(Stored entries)

:::

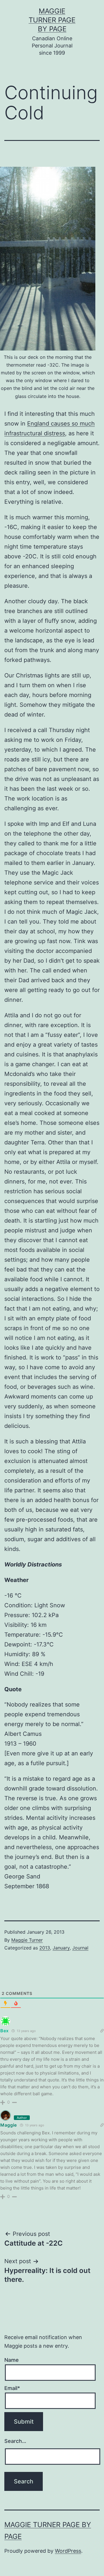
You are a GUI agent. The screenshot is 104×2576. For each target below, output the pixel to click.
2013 (44, 1948)
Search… (15, 2441)
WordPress (68, 2551)
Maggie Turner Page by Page (52, 20)
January (61, 1948)
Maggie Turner (27, 1940)
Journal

:::

Please print the data above once more, exactly and without images.

You are a GUI agent. The screenshot is 104×2576. For each target below, output the pixel to click.
2013 (44, 1948)
Search… (15, 2441)
WordPress (68, 2551)
Maggie Turner Page by Page (52, 20)
January (61, 1948)
Maggie Turner (27, 1940)
Journal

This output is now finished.